##### Sayfa metni #####
İnsanoğlunun Tarım ile tanışması M.Ö 8.000-10.000 yıl önceye gider.

Yerleşik yaşama geçmek, klanlar halinden gruplar-toplumlar haline gelmek; sonra da kentler kurmak, kentlerde yaşamaya başlamak hepsi bir tarihsel sürecin ürünü.

M.Ö 5.000'li yıllarda başlayan yerleşik ve sabit yapılı mekanlarda barınma tarzının yarattığı kentlerde yaşamak, o zamana kadar ihtiyaç olmayan 'yönetici-lider-seçkin' sınıfın oluşmasına dayanak oldu.

Aslında bu 'artık sınıfın' yaratıcısı da, 'artık üründür'.

Yani sebep 'tarımdır'.

Çünkü insan bir şeyi öğrenmiştir 'artık'.

Fazla, daha fazla, en fazlasını üretmek, sahip olmak, sahiplenmek.

Ve 'biriktirmek'.

Oysa daha en başında, sadece bir yeri bir defa işleyip bırakıp gidiyorlar, başka bir yeri işliyorlardı.

Peki ne olmuştu?

Ürün arttıkça nüfus artmış, nitelik artmış, ihtiyaçlar artmış, insanlık eksilmeye başlamıştı.
#####
Yapılacak iş
Tarım ve yerleşik yaşamın tarihini anlatan metnin devamını, son cümlesinden sonrasını yazın. Listenin bu işle hiçbir ilgisi yoktur.
##### Veri bölümü #####
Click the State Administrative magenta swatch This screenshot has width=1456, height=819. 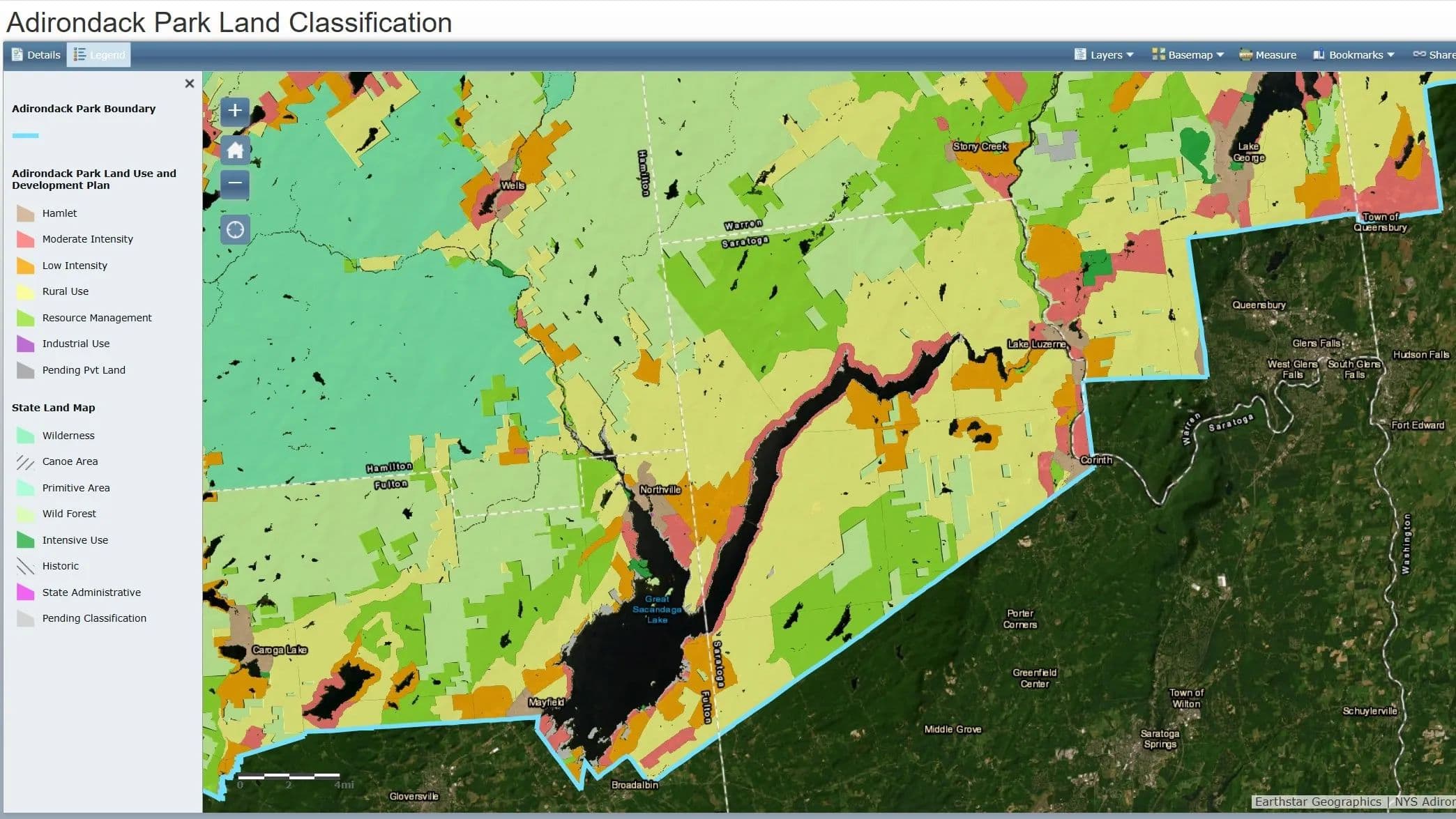click(x=26, y=593)
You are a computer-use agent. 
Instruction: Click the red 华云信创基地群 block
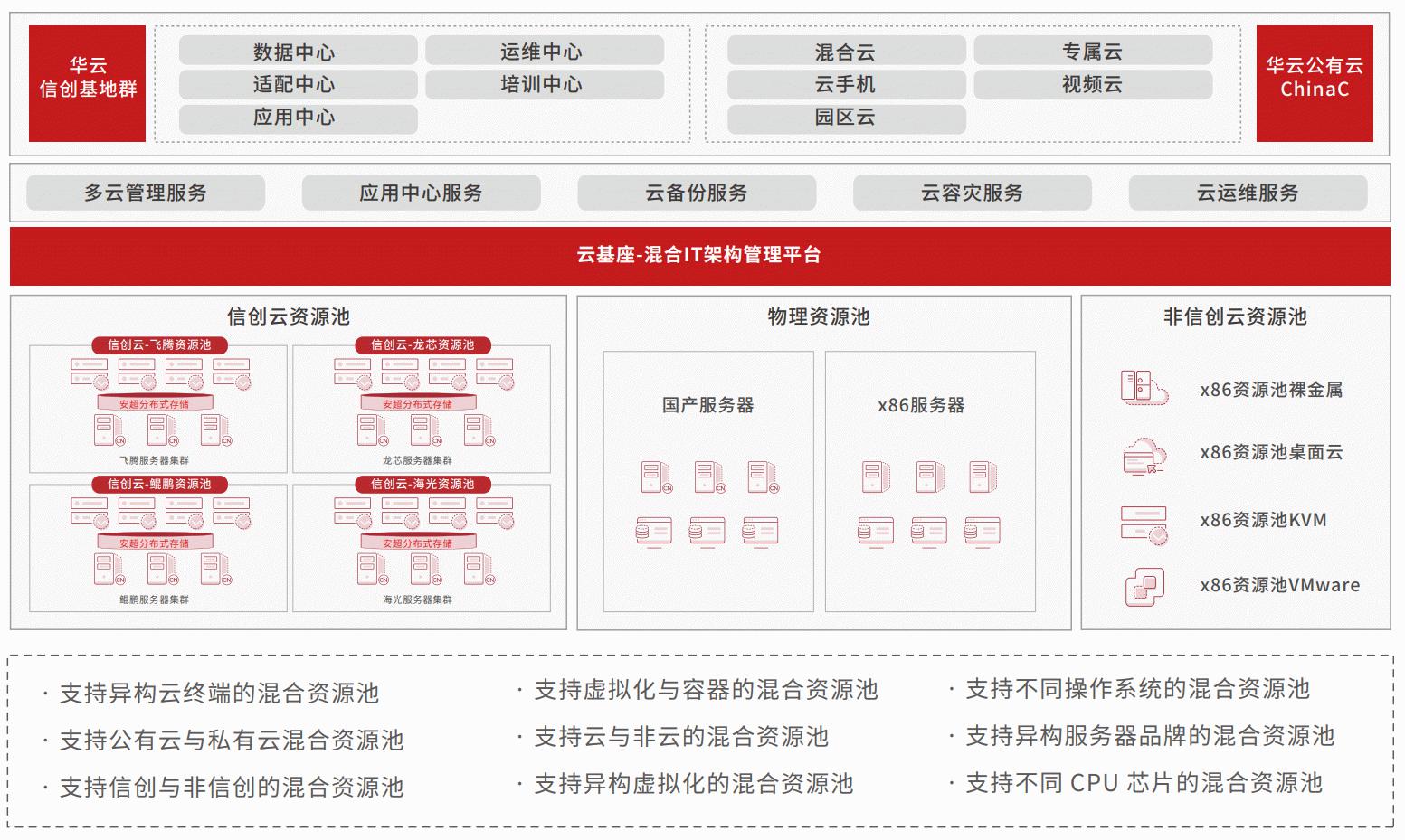[87, 83]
#####
Alıştırmanın cevabı
İşte bu yapı ile kurulan kentlerde, 'artık ürünleri' satmak, hatta başka yerlere satmak, yani basit alış-veriş/değiş tokuş yapmak öğrenilmişti.

İyi de bu trafiği, bu malların güvenliğini ve devamlılığını kim sağlayacaktı?

Elbette ki kentin kralı, kutsal adamları, seçkinleri.

Peki kim olacaktı bunlar?

İşte o en, en fazla artık ürünü olanlar.

Ama saymak, muhasebe etmek, akılda tutmak ile olmuyordu!

Ne yaptı insan, M.Ö 3.200-3.300'lerde Sümer Kent Krallığında, 'yazmayı' keşfetti.

Ve aslında her şey yani medeniyet orada başladı.

İşte o gün bugündür her ne yaşandıysa, bu 'tarım' yüzünden yaşanır oldu.

Biriktirdi olmadı, biriktirmedi olmadı, saydı olmadı, saymadı yine olmadı.

Daha dün, biriktiremediği ve yeniden üretemediği için Traktörü ile Meclise yürüdü.

Merkez medyada yankı bulmadıysa da, sosyal medya yine rahat durmadı! Gördü.

Ve insanoğlu öğrendi bir kere!

Yazdı.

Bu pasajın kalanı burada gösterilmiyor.